Collapse the source to a single anchor vector. Cast a ray through a fixed vocabulary and read off the concepts that sit close to the source's center of mass but appear in none of the summaries. Route out named entities, keep dropped facts (channel A) and latent concepts (channel C). This is arithmetic — V @ anchor — and it returns the same words every time, regardless of which model later reads them.
# the surfacing — deterministic, model-independent
anchor = embed(source) # one frozen vector
sims = vocab @ anchor # cosine to every concept
cands = [w for w in top(sims)
if w not in summaries] # close to source, absent from relay
The obvious objection is that any ray through a vocabulary returns something. So the surfaced words were tested against a random-word baseline. Across 150 stories, the surfaced word sits significantly closer to its own story's source than a random control word does (closer than margarita, stapler, photosynthesis; Wilcoxon p < 0.00001), and significantly closer to its own story than to a random other story's content (p < 0.00001) — the same result in two independently-trained embedding families. The surfacing is a real, story-specific signal.
The surfacing proposes; it does not select. Which surfaced concept opens a real inference and which is topic-adjacent noise is not a property the geometry can read off the word — we tried six ways to move that judgment upstream (rarity, abstractness, triangulation spread, reconstruction value, blind-spot position, narrative trajectory) and none separated signal from noise before a model read the word against the source. So the model does the selecting, and that step is reading, not arithmetic. The frozen part is the candidate list. The reading of the list is not frozen.
The method carries its own guardrail, and it is the whole method in one line:
An absence you have to invent is not a telling one.
The reading surfaces only what the source's own facts imply and the summaries omit. It names the silence where the text genuinely points at more than it states, treats surfaced concepts as directions rather than words to insert, and invents nothing. That rail is what keeps the analogy column at zero, and it is what the dry-story control confirms holds under pressure.
The raycast above collapses the source to a single anchor — one center of mass. A second surfacing does not collapse it: it embeds each source sentence and keeps the concepts that several sentences lean toward together, with a phrase-aware scrub that preserves multi-word frames (foreign interference, failed state) while still dropping proper-noun entities. Call the first the centroid and the second the convergence surfacing.
The two are not redundant, and the difference is specific. On the Mexico story the centroid surfaces flat role-words — feds, operatives, diplomats, informants. Convergence surfaces the loaded frame the same source implies: coup attempt, foreign interference, consulate, undocumented. Across the seven stories, convergence reaches a substantial set of these frame-level concepts that a single averaged anchor never does — they are exactly the multi-word stakes the phrase-aware scrub was built to keep.
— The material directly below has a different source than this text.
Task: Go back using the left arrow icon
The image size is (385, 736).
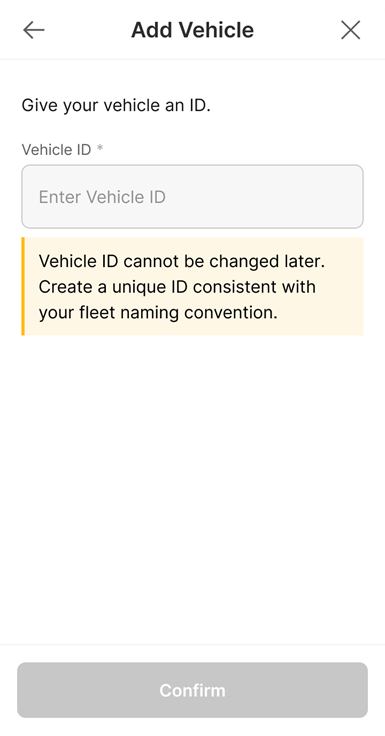Action: (x=34, y=30)
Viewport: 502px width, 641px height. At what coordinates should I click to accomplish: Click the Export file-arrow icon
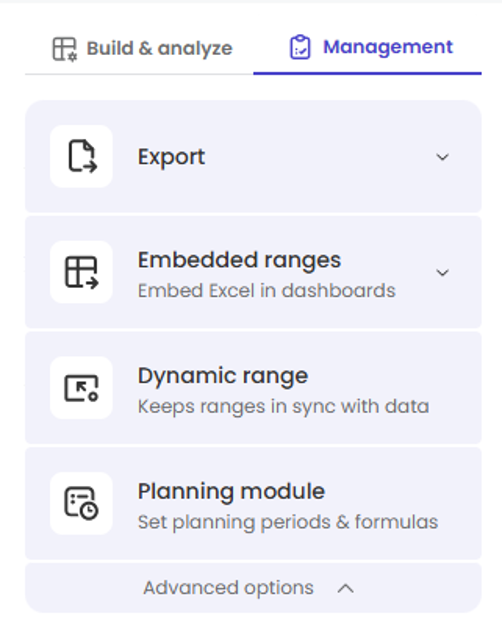(82, 156)
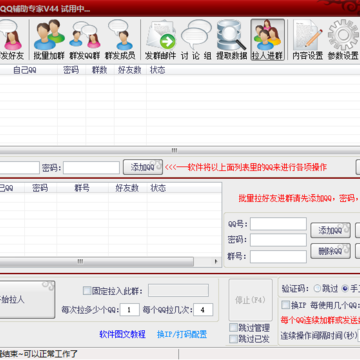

The second surfacing sees structure the first one averages away.
Tested against the bare discipline delivered as a prompt, neither surfacing reaches past it. A bare prompt independently reaches 92% of the convergence concepts (52 of 56); the four it misses are flat words from the adversarial dry story (towed, commuters, unattended) — noise it is correct to skip. So convergence, like the centroid, is roughly prompt-equivalent on what it reaches. The honest summary is two independent frozen surfacings, both converging on what a tuned prompt already reaches — which is the point of the next section, not a mark against it.
Here is the result that decides what Summary Plus actually is. We ran the centroid surfacing head-to-head against its own discipline delivered as a bare prompt — same models, same stories, same blind panel — to ask whether the geometry beats simply telling a model to read the telling absence.
| arm | insight | inference | analogy |
|---|---|---|---|
| Baseline (plain summary) | 2.59 | 0.02 | 0.00 |
| Bare discipline (prompt only) | 3.35 | 0.31 | 0.00 |
| Surfacing + discipline (A·C) | 3.32 | 0.35 | 0.00 |
blind panel, 5 judges, n = 788 per arm · geometry − prompt insight Δ = −0.03
The two land in the same place. On insight, the centroid surfacing and the bare prompt reach the same depth — Δ = −0.03 across 788 judgements, analogy at 0.00 in both. And the convergence surfacing reaches the same concepts a prompt does (92%). Both geometric routes converge on what a tuned prompt already reaches. We report this plainly, because it is the honest finding and because it is the foundation of the claim, not a dent in it: Summary Plus is two independent instruments that arrive at the same reading a hand-tuned prompt reaches.
That convergence is the point, not a consolation. Until now, the only instrument for this kind of reading was a prompt — an instruction interpreted by a model whose interpretation is reshaped by every round of training. The same words can be read one way today and sanded down tomorrow. Summary Plus establishes two routes to the same depth whose surfacing is not an instruction at all: deterministic arithmetic on a frozen embedding space, inspectable, reproducible, and identical regardless of how the reading model has been tuned. Two frozen paths, one mark — and the mark is where a good prompt already stands.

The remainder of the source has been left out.